Ramón Castro Pérez.– Cuando Irene se quedó embarazada de penalti, poco importó entender cómo había podido ocurrir. Andrés y ella ni siquiera se conocían pues habían coincidido, por primera y única vez hasta ese momento, en la boda de los Camacho y Perona. La niña, prima segunda de la novia. El apuesto adolescente, hijo de los mejores amigos de la madrina. No vivían en la misma ciudad, pues los Camacho viajaban desde Ciudad Real y los Perona desde Málaga. Por alguna razón, la unión tendría lugar en Córdoba y el banquete, en una finca, a unos treinta kilómetros de la capital.
Los niños se miraron enseguida, aunque tardarían en atreverse a hablar. Ocurrió tras el postre, justo con la apertura de la barra libre. Allí, en mitad de aquel patio blanco, rodeados de una multitud que les era por completo ajena, intercambiaron unas pocas palabras, las suficientes como para perderse, justo detrás de los aseos. Sentados en una piedra de molino, dieron algunas caladas y bebieron de una botella que Andrés había birlado de la mesa de sus padres. Coincidieron en lo absurdo que resultaba su presencia allí. A las bodas no se va con dieciocho años, pues, a esa edad, sólo se socializa con los de su grupo y se es invisible para el resto. No existen las mesas de adolescentes en las bodas.
Después de unos tragos, Irene y Andrés experimentaron la suficiente confianza como para besarse. Apuraron la botella y se encendieron unos cigarrillos. La luz de la tarde se apagaba y se sintieron, cada vez, más libres, sabiendo que nadie les reclamaba. A Irene le divertía pensar cómo, a menos de cincuenta metros de sus padres, bebía, fumaba y se besaba con un chico desconocido sin que estos le hubieran escrito un «whatsapp» en horas. Cuando Andrés se adentró de nuevo en el patio para hacerse con otra botella, ella pensó que las bodas no estaban tan mal, sobre todo si no era la única persona fuera de lugar.
Lejos de ser un inconveniente, celebrar un casamiento en una finca tiene sus ventajas. Sin ir más lejos, la cantidad de estancias que pueden encontrarse, libres de atención por parte del personal, demasiado ocupado en mantener el orden y prestar servicio a unos invitados, cada vez más exigentes y caprichosos, a medida que transcurre la barra libre. Irene y Andrés comenzarían a sentir frío cuando cayó la noche y no dudaron en acceder a una de las habitaciones, a través de la ventana. Compartían unas caladas cuando sonó el móvil de Irene. Se dieron un beso y ella salió al patio, prometiéndole volver al instante.
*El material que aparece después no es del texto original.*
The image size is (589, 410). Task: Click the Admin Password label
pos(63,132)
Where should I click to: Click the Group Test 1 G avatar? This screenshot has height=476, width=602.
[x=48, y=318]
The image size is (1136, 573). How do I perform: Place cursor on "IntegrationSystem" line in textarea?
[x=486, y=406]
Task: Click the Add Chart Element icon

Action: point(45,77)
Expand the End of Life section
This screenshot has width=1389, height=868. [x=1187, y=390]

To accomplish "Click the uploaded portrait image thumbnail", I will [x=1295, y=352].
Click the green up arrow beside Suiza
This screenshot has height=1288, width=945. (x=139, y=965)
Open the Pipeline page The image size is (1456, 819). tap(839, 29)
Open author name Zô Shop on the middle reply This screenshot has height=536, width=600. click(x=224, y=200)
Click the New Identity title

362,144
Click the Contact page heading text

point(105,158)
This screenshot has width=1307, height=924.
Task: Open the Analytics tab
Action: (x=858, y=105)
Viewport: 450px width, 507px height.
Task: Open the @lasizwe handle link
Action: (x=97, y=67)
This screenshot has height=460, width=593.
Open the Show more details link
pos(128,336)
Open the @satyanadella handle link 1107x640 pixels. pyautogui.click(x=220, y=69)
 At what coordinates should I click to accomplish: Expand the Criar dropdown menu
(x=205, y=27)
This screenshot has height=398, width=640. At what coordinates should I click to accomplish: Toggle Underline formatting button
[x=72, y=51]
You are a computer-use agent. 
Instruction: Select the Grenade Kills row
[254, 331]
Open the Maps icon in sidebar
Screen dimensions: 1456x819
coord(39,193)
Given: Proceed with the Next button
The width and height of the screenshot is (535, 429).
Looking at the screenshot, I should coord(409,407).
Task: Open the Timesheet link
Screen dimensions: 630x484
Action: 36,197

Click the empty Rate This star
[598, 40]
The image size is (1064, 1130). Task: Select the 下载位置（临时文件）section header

Él se quedó acostado, con el torso desnudo, mientras apuraba el cigarro. Esa chica le gustaba mucho.
El primero de los autobuses partía a la una de la madrugada y quiso la casualidad que los padres de Irene y Andrés decidieran regresar al hotel en este. Separados apenas por unas filas, él se giraba para mirarla. Seguían siendo invisibles. Parecía increíble como dos personas que, en la vida normal, se sentían completamente controladas por todo el mundo, pudieran gozar del más absoluto anonimato en un espacio tan reducido y repleto de quienes asfixiaban sus rutinas. Irene volvió a divertirse al descubrir la despreocupación que provocaba la alegría en los adultos, concluyendo que la mayor parte del tiempo, estos, probablemente, se hallaban amargados.
Las cosas pasan, queramos o no. Sergio vino al mundo cuarenta semanas después de aquel bodorrio en la finca de Córdoba. Fue engendrado a la antigua, en una habitación fría, entre dos cuerpos envueltos en una colcha de ganchillo y paredes encaladas. Además, esa misma noche,se gestó el divorcio de dos parejas. Tres amigos de toda la vida dejaron de hablarse. Rojo, a sus treinta y tres años, se quedó dormido en el wáter, despertándose al día siguiente, con resaca y sin cartera y Lourdes fue despedida al ser sorprendida por su jefe de barra mientras cambiaba una botella de «Jägermeister» por un beso de un adolescente muy guapo, que le recordaba a su novio, fallecido meses antes en un accidente de moto, a la salida de Córdoba.